#### Records to process ####

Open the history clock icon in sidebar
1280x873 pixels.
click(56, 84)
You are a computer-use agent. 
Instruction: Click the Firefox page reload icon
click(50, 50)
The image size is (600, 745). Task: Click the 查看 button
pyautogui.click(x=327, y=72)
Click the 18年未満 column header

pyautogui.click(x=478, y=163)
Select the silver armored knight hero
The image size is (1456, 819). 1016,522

####
#### Records to process ####

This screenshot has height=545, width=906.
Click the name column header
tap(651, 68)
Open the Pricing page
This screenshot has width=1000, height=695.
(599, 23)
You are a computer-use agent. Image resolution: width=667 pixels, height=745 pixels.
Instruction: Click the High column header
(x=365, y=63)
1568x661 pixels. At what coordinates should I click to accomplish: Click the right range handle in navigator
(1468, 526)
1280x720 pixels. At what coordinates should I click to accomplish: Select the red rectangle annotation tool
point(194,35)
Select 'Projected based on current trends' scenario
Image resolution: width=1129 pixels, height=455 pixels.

####
#### Records to process ####

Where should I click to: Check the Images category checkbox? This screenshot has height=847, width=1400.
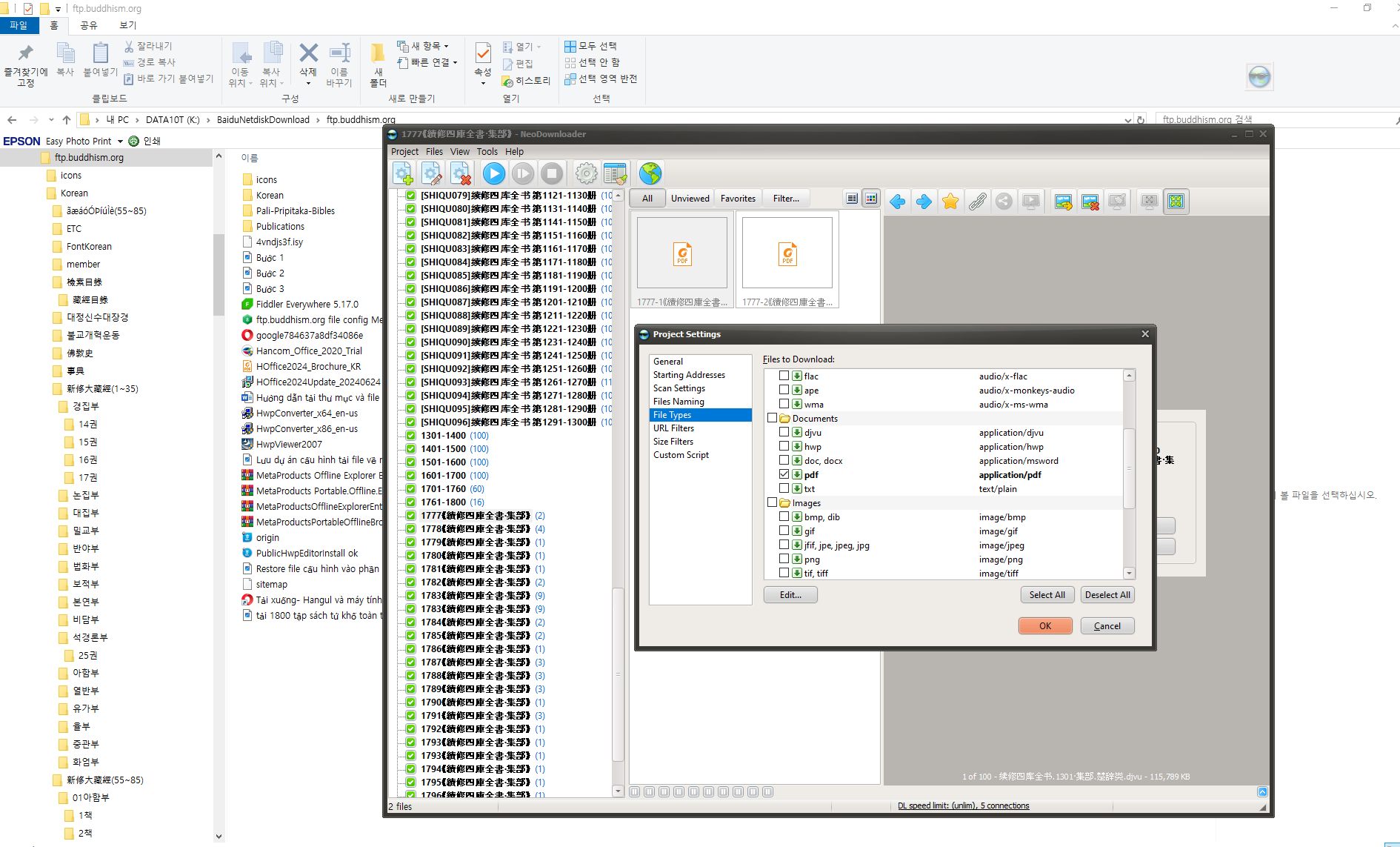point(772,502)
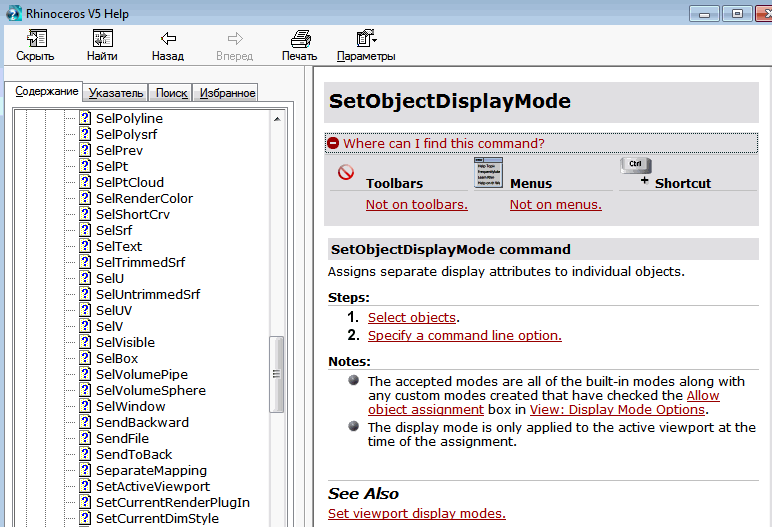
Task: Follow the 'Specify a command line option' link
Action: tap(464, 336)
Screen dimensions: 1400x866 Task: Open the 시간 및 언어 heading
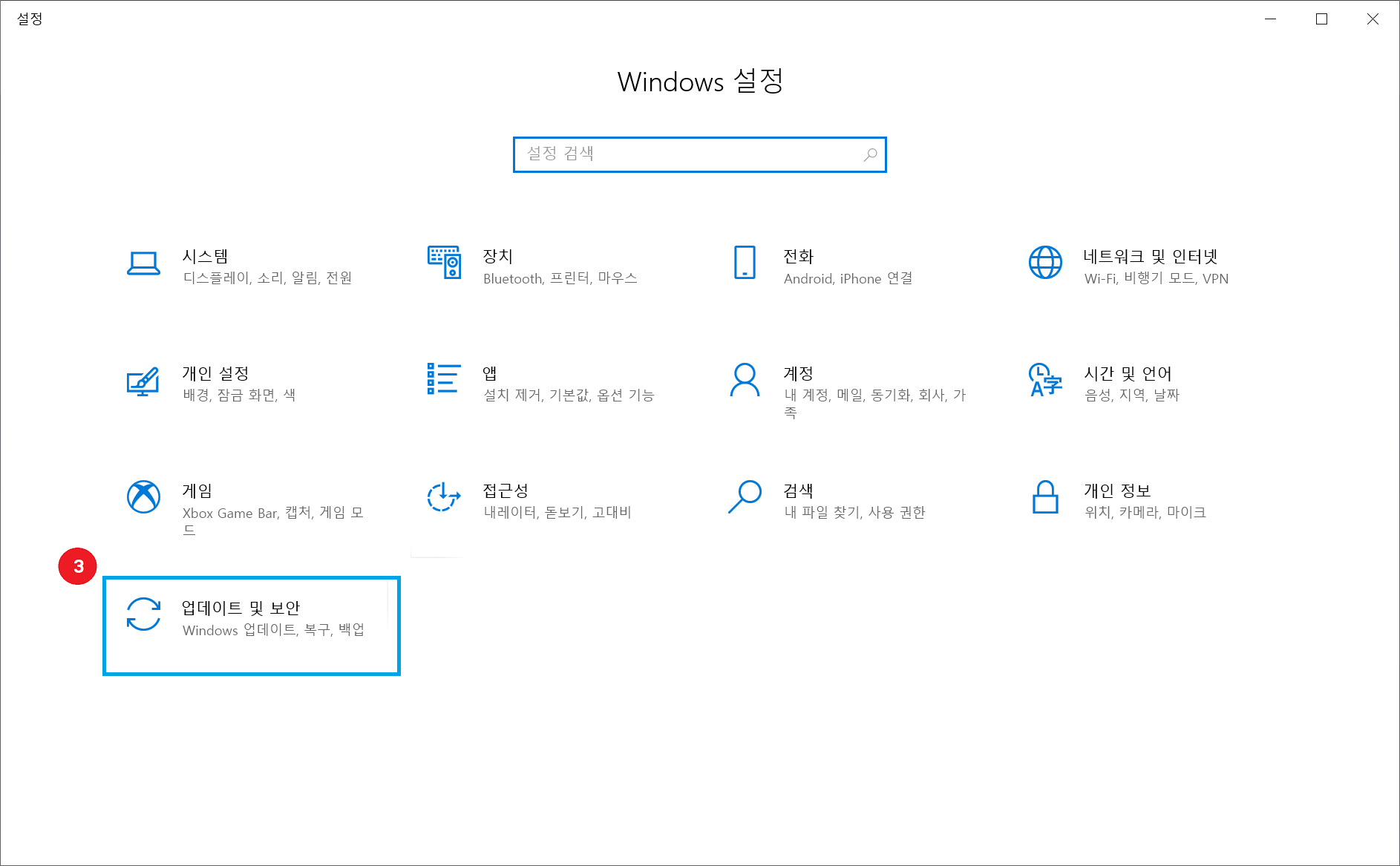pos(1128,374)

####

Gather all lines from the listing above in which "resolution" occurs.

You are a computer-use agent. Image resolution: width=667 pixels, height=745 pixels.
Image resolution: width=1129 pixels, height=455 pixels.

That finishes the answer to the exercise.